Por isso, num colóquio sobre A Língua de Camões, ao responder à pergunta Quem vai falar português no futuro, intervim: «Serão incluídos, sem dúvida, os chineses que vão trabalhar com a língua portuguesa e a grande comunidade chinesa espalhada pelo mundo lusófono.» Num outro colóquio sobre o ensino de mandarim e patuá, defendemos, eu e Lu Yang, meu filho, na nossa intervenção: para melhor promover o ensino de chinês em Portugal é primordial formar docentes locais, com medidas concretas de formação e qualificação, pois não é qualquer chinês nem qualquer português que tenha estudado chinês que pode lecionar a língua chinesa.

Tendo percorrido três décadas, o ensino de chinês em Portugal aplaudirá o 1.º Fórum sobre o Ensino de Chinês como Língua Estrangeira em Portugal, que terá lugar no CCCM, dia 14 e 15 de outubro, com transmissão via Zoom.

No 1.º dia será a sessão de abertura, com a exposição Êxitos de Ensino de Chinês em Portugal. No 2.º dia destacam-se as palestras em chinês dos três especialistas convidados: Prof. Federico Masini, sinólogo, linguista e tradutor italiano, vice-reitor da Universidade de Roma e vice-presidente de International Society for Chinese Language Teaching (ISCLT); Juan Alférez, sinólogo, linguista e tradutor espanhol e Diretor Espanhol do Instituto Confúcio da Universidade de Granada; e Liu Lening, linguista, diretor do Núcleo de Estudos Chineses da Universidade de Columbia (EUA) e membro do Conselho Permanente de ISCLT.

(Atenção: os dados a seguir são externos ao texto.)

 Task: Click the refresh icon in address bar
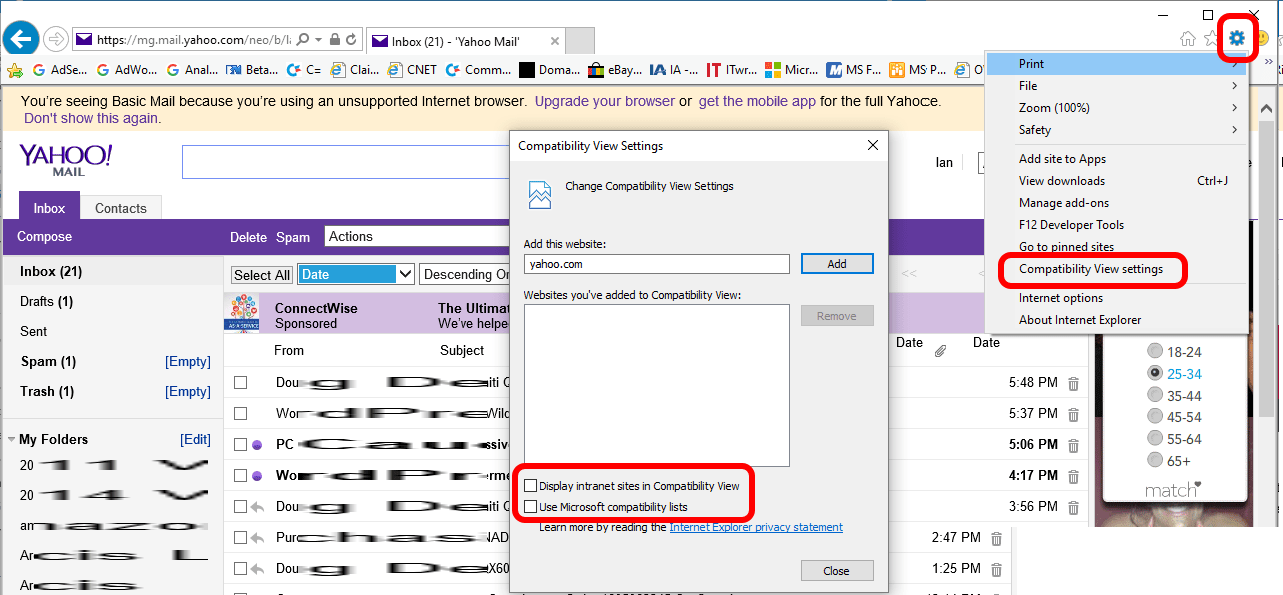(x=351, y=40)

Não me são estranhos esses três nomes, pois é famosa a fluência com que o italiano e o espanhol falam chinês. Estou ansiosa por ouvir o Prof. Masini falar sobre o programa local de ensino de chinês em mais de 80 universidades e 300 escolas secundárias públicas italianas e respetiva elaboração de manuais de ensino, para comparar com os nossos livros editados pelo CCCM, ouvir o Prof. Liu falar sobre métodos de ensino-aprendizagem e o Prof. Alférez sobre o desafio de ensino de chinês perante a distância entre línguas, escritas e culturas.

Encontram-se hoje tantos chineses e portugueses a lecionar português na China e chinês em Portugal. Espero ver no futuro, entre eles, alguns sinólogos portugueses comparáveis com o Prof. Masini e Prof. Alférez, para honrar o intercâmbio multissecular entre a China e Portugal! A tarefa é dura e o caminho a percorrer é longo. Mas vamos trabalhar duro para alcançar a meta!

 

Cf. Catálogo de autores portugueses publicados na China – edição 2022

Fonte

Artigo publicado no Diário de Notícias, de 14 de outubro de 2022.